Work to be completed
Your answer must be the exact lines below, starting with the line with "Image resolution: width=394" and going on through the line with "Given: Click the", both included, with no pictures.

Listed entries

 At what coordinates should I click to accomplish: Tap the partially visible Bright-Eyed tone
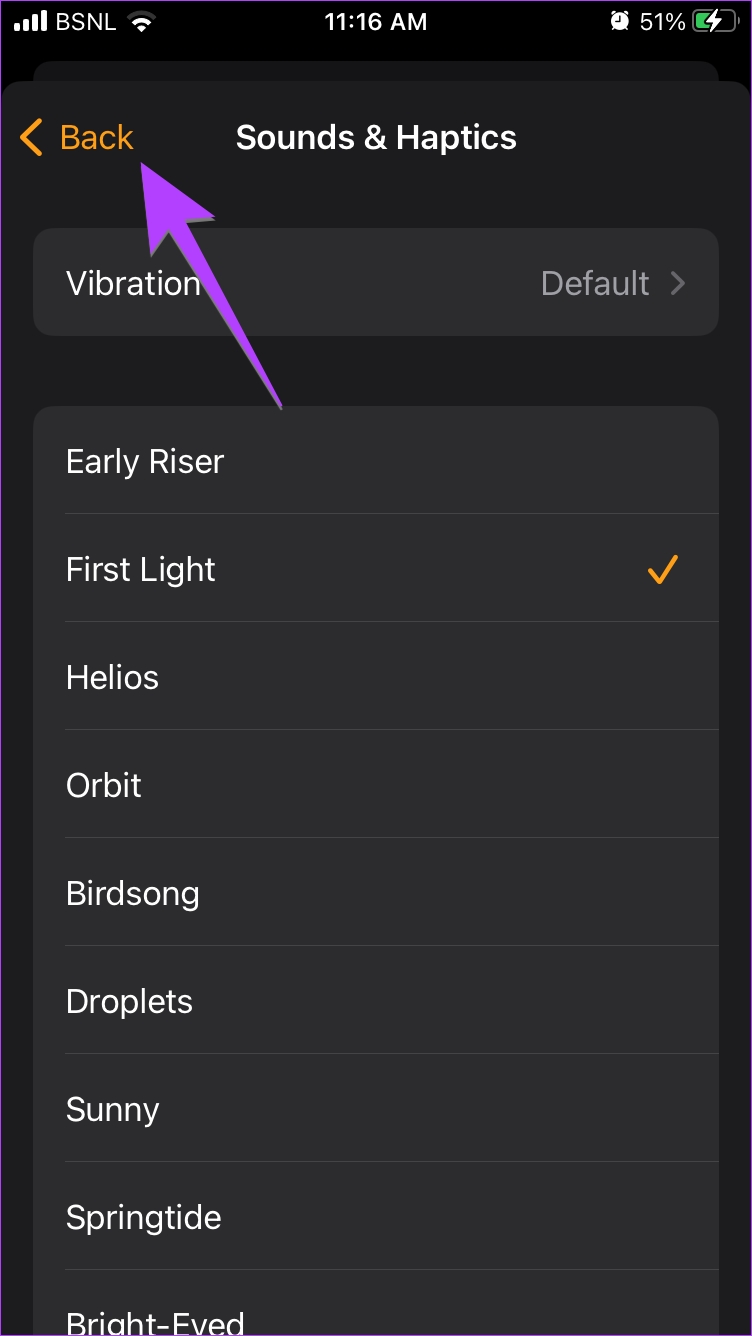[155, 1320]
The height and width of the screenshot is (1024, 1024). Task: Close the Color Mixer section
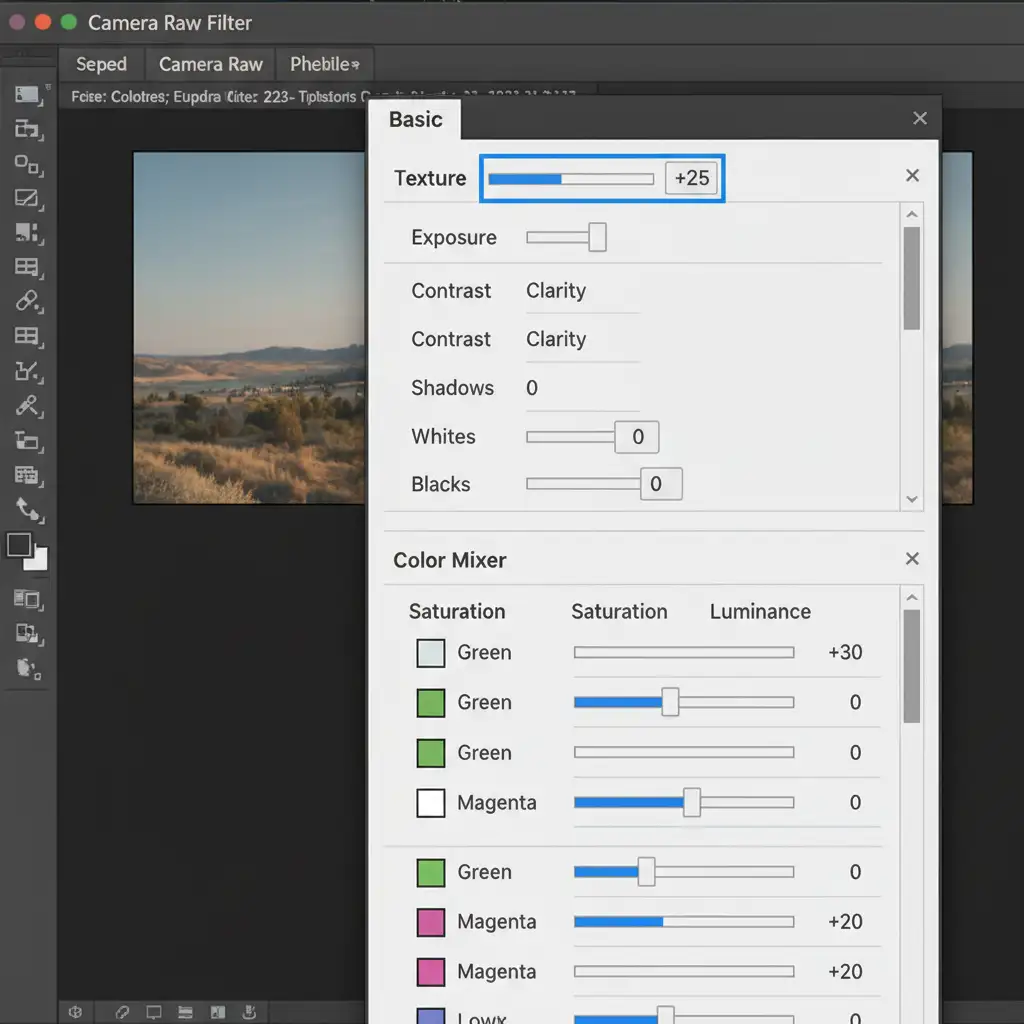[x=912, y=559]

...

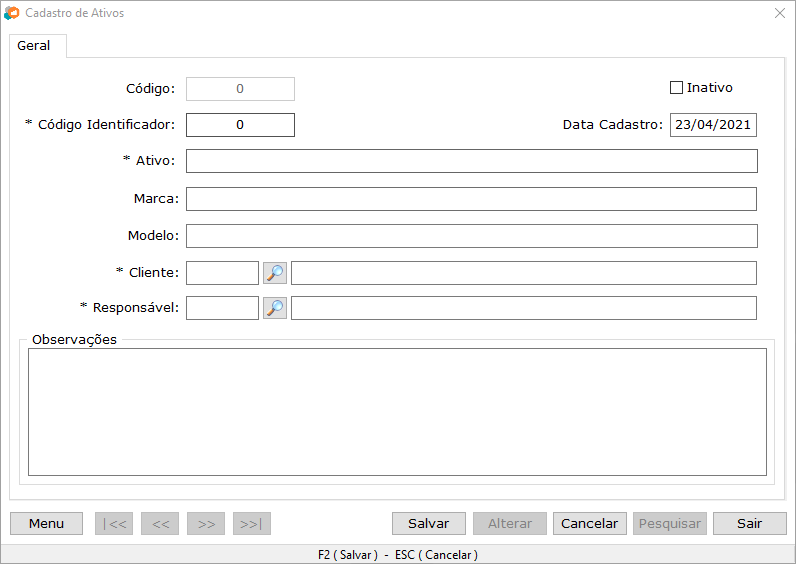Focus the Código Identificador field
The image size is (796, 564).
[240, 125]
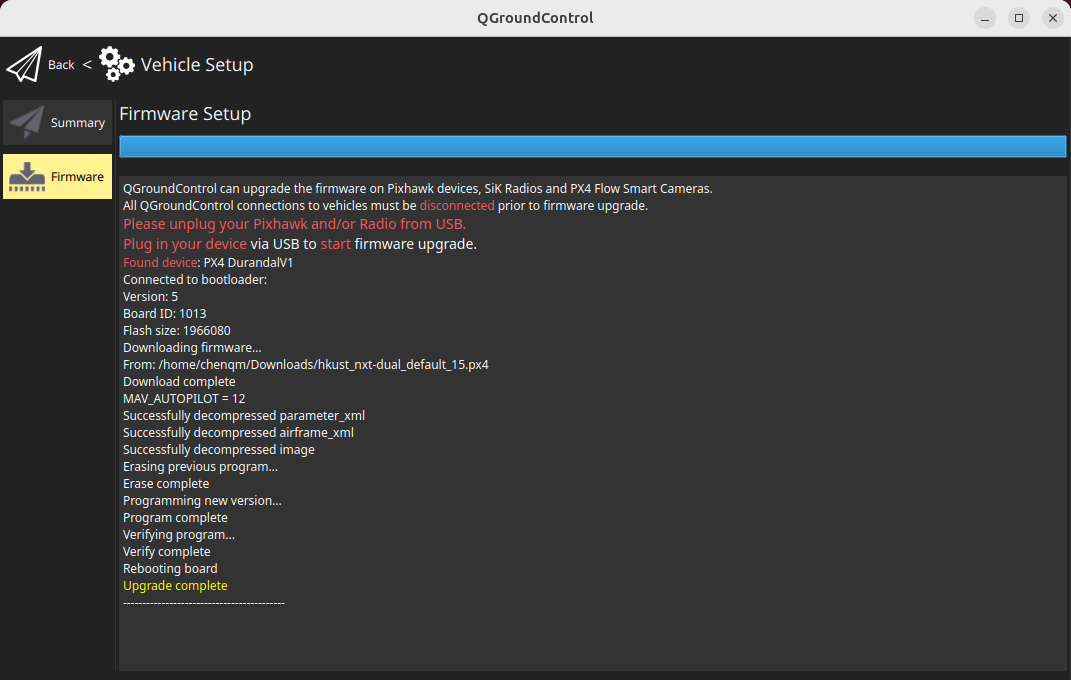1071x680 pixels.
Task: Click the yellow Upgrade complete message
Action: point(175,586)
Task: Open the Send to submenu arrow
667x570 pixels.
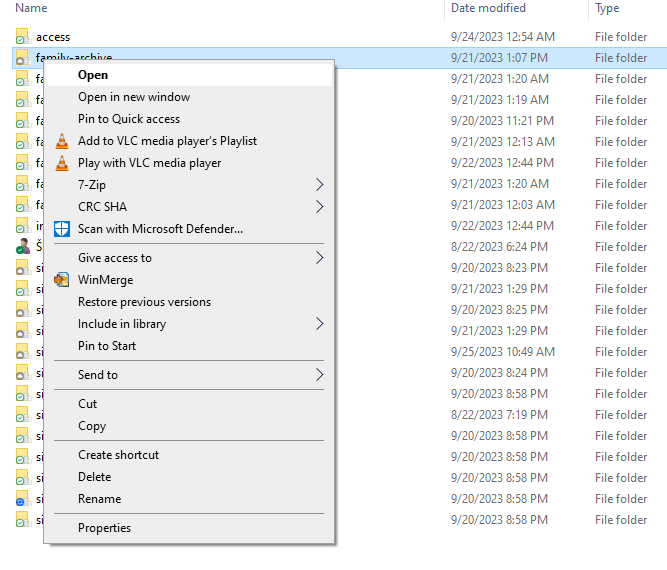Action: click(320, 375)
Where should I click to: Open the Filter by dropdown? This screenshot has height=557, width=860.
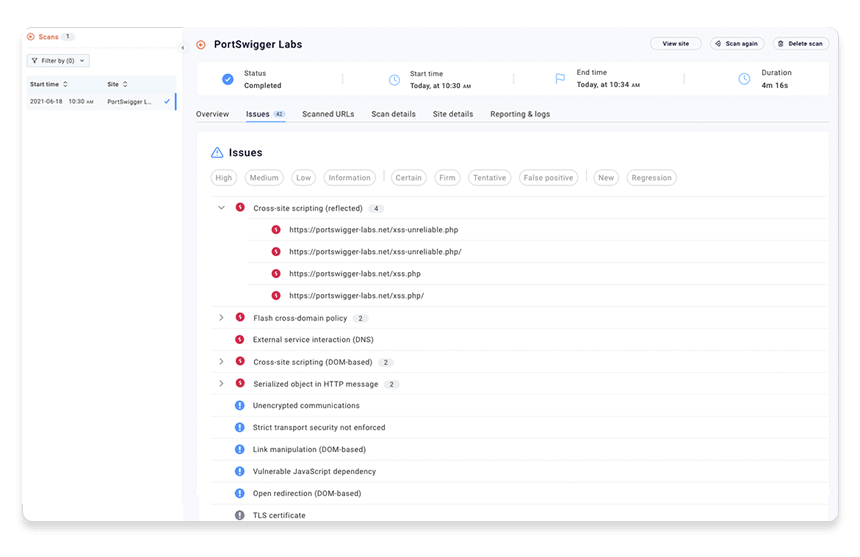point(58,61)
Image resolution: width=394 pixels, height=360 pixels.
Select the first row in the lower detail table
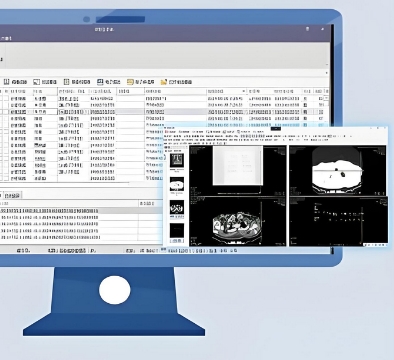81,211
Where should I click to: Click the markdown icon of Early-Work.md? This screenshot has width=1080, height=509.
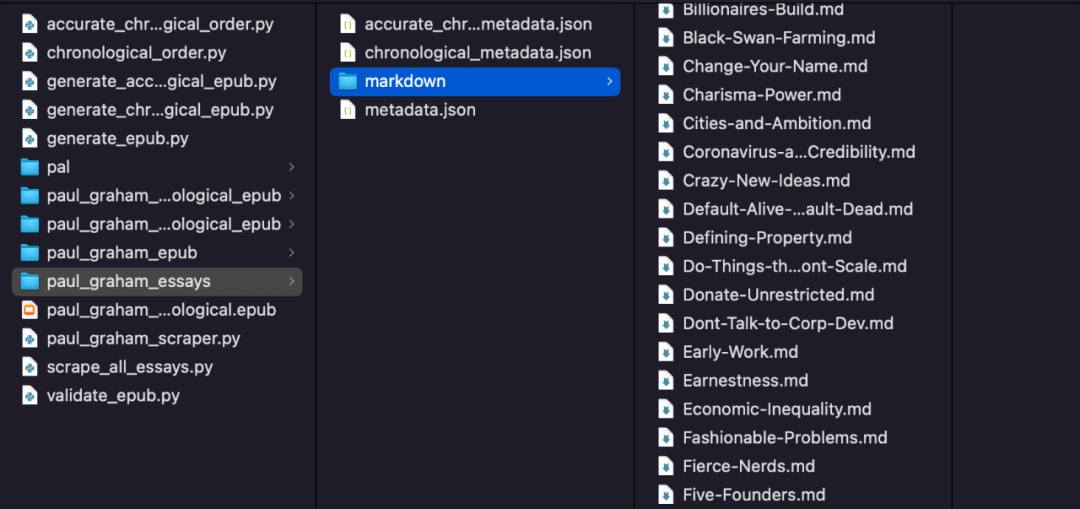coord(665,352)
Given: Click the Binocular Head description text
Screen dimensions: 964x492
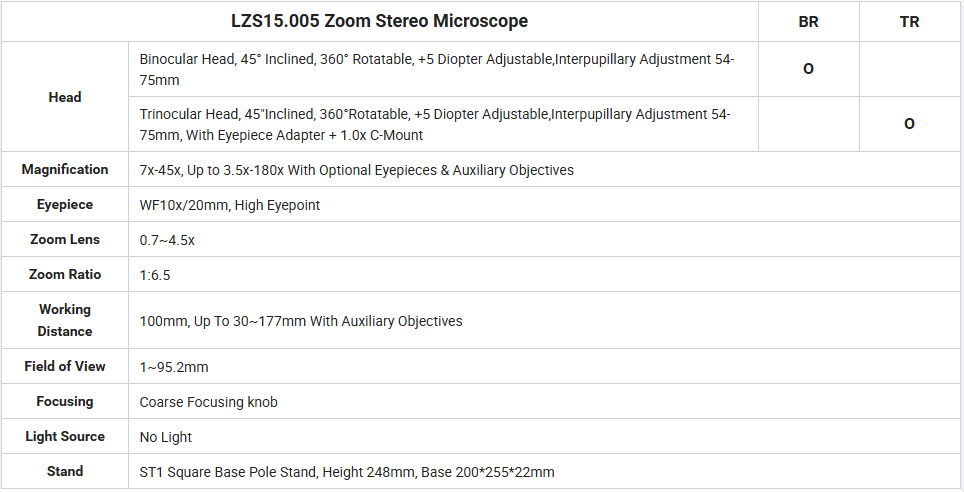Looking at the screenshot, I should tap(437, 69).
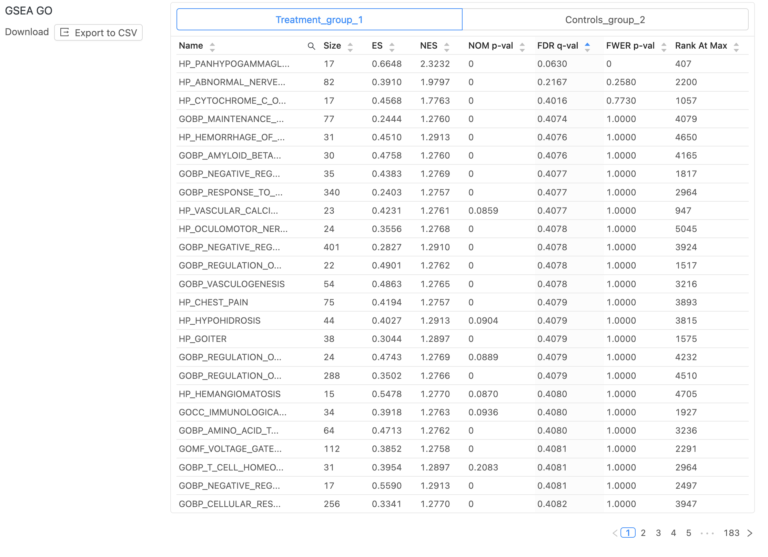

Task result
Image resolution: width=394 pixels, height=360 pixels.
Select the first row in the lower detail table
81,211
Where should I click to: Click the markdown icon of Early-Work.md? This screenshot has width=1080, height=509.
coord(665,352)
Given: Click the Binocular Head description text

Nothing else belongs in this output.